[Directive]: From the data below, pick out every line that contains the word "Click" and copy those lines. Uppercase and lowercase letters must match.

** Begin Given information **

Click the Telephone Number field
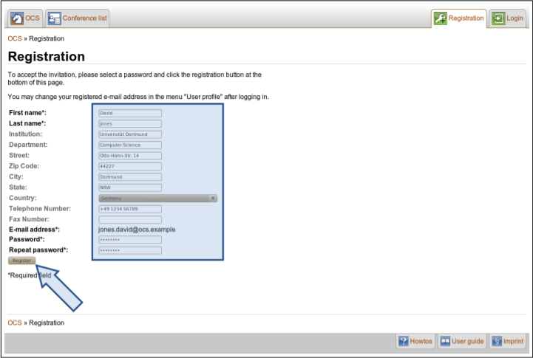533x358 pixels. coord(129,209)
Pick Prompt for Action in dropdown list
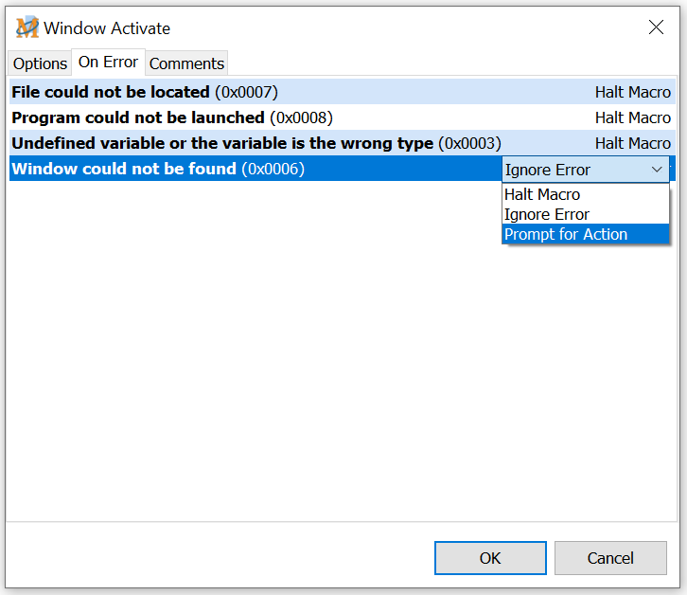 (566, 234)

** End Given information **
** Begin Given information **

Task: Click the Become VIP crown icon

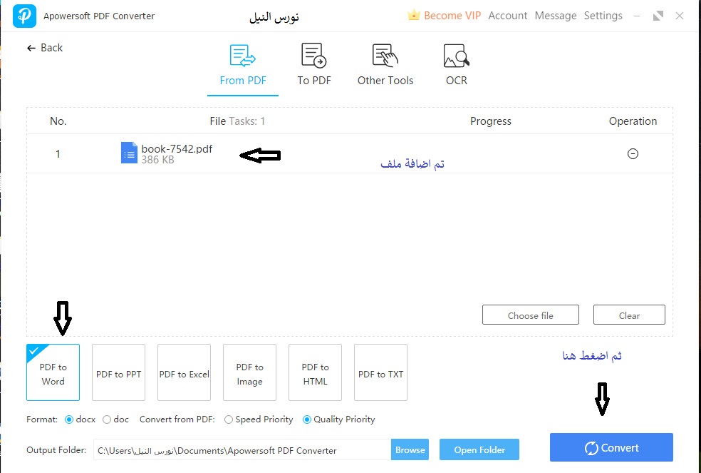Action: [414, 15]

** End Given information **

[Full solution]:
Click the Telephone Number field
Task: Click the Become VIP crown icon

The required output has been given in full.